All About Down Payments

Set aside some money to cover initial home expenses. New homeowners often find things that need fixing, or discover that they need an additional piece of furniture to make the new home work for their family. Moving expenses and utility set-up fees can also add up. When thinking about how much you can afford for a down payment, make sure to set aside some money to cover these expenses. 

Your down payment amount affects the types of loan you can get, your interest rate, and your loan costs. In general, the higher your down payment, the less your loan is likely to cost. 

  • In most cases, you need a down payment of at least 3 percent of your target home price. Many loan types and lenders require 5 percent down or more. 
  • You can often save money if you put down at least 10 percent of the home price, and you'll save the most if you put down at least 20 percent. 
  • When CFCU decides the interest rate and loan costs to offer you, we typically look at your down payments in increments of 5 percent. There are usually no savings for putting down "almost" the required amount. For example, if you have enough saved for a down payment of, say, 8 percent of your target home price, think about whether you could save up a little more before buying, or choose a slightly cheaper home, so you can hit the 10 percent mark. If you're unsure about what to do, consider talking to a HUD-certified housing counselor.

Extracted data entries:
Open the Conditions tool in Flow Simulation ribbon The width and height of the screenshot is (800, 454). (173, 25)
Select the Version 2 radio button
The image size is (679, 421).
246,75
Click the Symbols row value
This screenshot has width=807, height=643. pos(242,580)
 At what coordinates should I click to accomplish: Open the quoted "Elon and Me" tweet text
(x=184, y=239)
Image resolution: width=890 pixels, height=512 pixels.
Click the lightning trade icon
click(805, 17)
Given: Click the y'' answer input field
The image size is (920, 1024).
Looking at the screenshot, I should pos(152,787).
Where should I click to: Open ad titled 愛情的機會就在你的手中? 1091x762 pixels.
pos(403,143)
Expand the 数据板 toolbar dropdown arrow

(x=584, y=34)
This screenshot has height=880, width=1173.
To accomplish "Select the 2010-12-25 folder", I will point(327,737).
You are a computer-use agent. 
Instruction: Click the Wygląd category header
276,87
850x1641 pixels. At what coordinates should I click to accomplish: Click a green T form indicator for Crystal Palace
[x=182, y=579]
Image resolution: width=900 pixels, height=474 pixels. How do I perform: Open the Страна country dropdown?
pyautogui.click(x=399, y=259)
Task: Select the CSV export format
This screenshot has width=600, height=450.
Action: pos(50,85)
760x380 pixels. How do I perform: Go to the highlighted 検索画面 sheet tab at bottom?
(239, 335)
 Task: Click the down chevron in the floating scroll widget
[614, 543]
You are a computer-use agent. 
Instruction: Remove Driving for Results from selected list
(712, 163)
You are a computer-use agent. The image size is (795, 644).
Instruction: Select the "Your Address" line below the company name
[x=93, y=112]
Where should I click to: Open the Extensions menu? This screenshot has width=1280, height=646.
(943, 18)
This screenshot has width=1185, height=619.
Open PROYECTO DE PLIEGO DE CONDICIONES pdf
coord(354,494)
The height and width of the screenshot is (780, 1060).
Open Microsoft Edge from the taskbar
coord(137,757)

*ACTIVITY LIST:*
1 - What minimum down payment does the down payment text say you need in most cases?
2 - Go on with the down payment text from its final sentence.
None of the listing is needed here.

*RESPONSES BY ITEM NUMBER:*
1 - In most cases, you need a down payment of at least 3 percent of your target home price.

2 -
Low-or no-down payment options may be available to you. There are special programs for veterans and service members, rural residents, some types of first-time home buyers, and others. CFCU also offers low- or no-down payment options, such as FHA, WSDA, and Home Ready. Payment options usually come at increased cost. When you meet with lenders, ask questions and ask to see multiple choices. 

Putting money into your home means it's not available for other things. When deciding how much money to put down, keep in mind that once you put money into your home, it's not easy to get it back out again. If you need the money for another major expense, like paying for college or medical expenses, you may find that there is no way for you to access this money. Borrowing against your equity also isn't free-you pay interest on the loan.